Other than that you can add other NPM packages to your component to render custom components of choice.

Adding dependencies to your component

The only thing you need to do is define which package you need in your component and destruct the React components from the property "dependencies" which is passed to the component.

We will pass the dependencies to the component before it is rendering.

In the meantime we will generate a javascript bundle with your extra dependencies next to the bundle for the default component set.

How?

Make sure you use the updated CLI version, 25.58.4 or newer. To use the treeshaking feature, use CLI version 25.62.1 or newer. This means only the javascript which is used will be included inside the bundle and will create smaller bundles to improve performance. Add the field dependencies to the component structure. This field consists of a list of dependencies, so you can add multiple. A dependency consists of three fields: label, package, imports.

The label is something that you can use in your component. By this label we will pass the module corresponding to the chosen package.

The package should be properly formatted. It should have the format:

registry:package-name@version

For now, we only allow npm as registry.

Imports is to define which components are used from the package. When specified as ["*"], it means the whole module is imported. When specified as separate components i.e. ["Component-A", "Component-B"], it means only those mentioned components will be available in the generated bundle. And that bundle will then be an optimised version. Good for performance win.

An example

dependencies: [
	{
		label: 'Recharts',
		package: 'npm:recharts@2.1.14',
		imports: ['*'],
	},
],

This means the bundle will serve version 2.1.4 of the NPM package recharts and will consist of all components exported in the recharts package.

An example with named imports (for treeshaking)

dependencies: [
	{
		label: 'Recharts',
		package: 'npm:recharts@2.1.14',
		imports: [
                  'BarChart',
                  'Bar',
                  'LineChart',
                  'Line',
                  'XAxis',
                  'YAxis',
                  'CartesianGrid',
                  'Tooltip',
                  'Legend',
                  'ResponsiveContainer',
                ],
	},
],

This means the bundle will serve version 2.1.4 of the NPM package recharts package. But it will only include the components mentioned in the imports field. This way you get the most out of the package and performance.

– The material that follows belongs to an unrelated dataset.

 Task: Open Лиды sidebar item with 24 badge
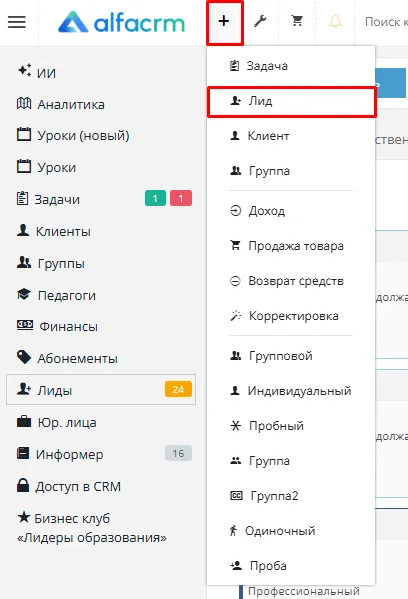pos(101,390)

In the component itself you can use the packages like this:

	const { [yourlabel] } = dependencies;

Where we will take care of the dependencies. An example which will use the package mentioned above.

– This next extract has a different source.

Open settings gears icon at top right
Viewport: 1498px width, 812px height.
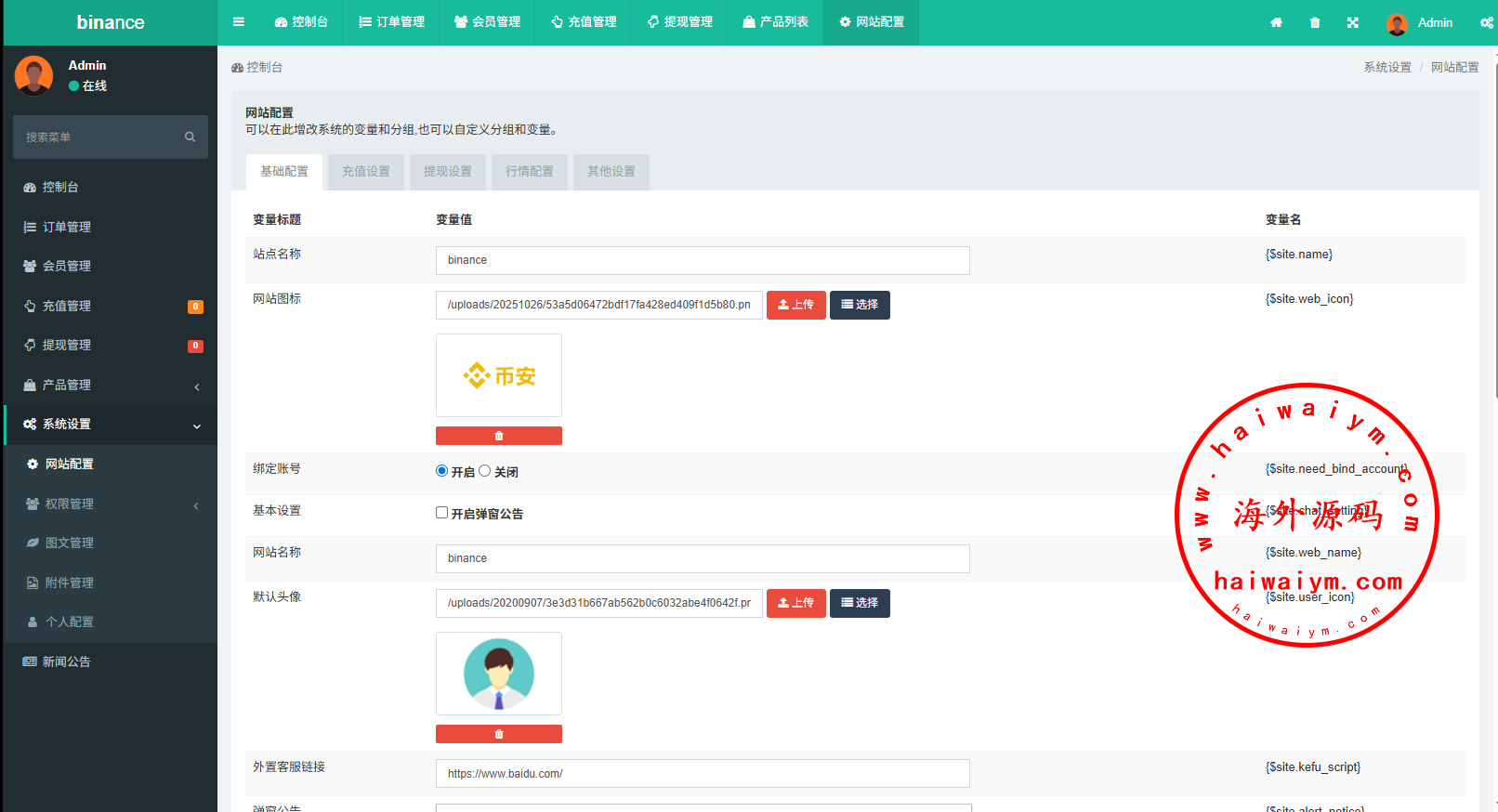[1486, 23]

	const { Recharts } = dependencies;
        ....
        const { BarChart, Bar } = Recharts;

You can also decide to directly destructure the used components from the passed dependencies property like this:

const {
	Recharts: {
		BarChart,
		Bar,
		LineChart,
		Line,
		XAxis,
		YAxis,
		CartesianGrid,
		Tooltip,
		Legend,
		ResponsiveContainer,
	},
} = dependencies;

Handling a default export There are packages which don't have named exports, just a default or packages which export both default and named exports. We have seen examples of handling named exports above. When you want to use the default export from a package, you'll have to add default to your destructering. We export named as they are in the package, and we export the default export under the key default. For example the package google-map-react makes use of the default export.

So, in the dependency key we mention this package and version:

dependencies: [
    {
      label: 'GoogleMap',
      package: 'npm:google-map-react@2.2.0',
      imports: ['*'],
    },
  ],

Then in the component JSX, you can use this default export like this:

const { GoogleMap } = dependencies;
const { default: GoogleMapReact } = GoogleMap;

Or in 1 line:

const { GoogleMap: { default: GoogleMapReact } } = dependencies;

And the default is now available in the const GoogleMapReact. This is different from what you might have been used to.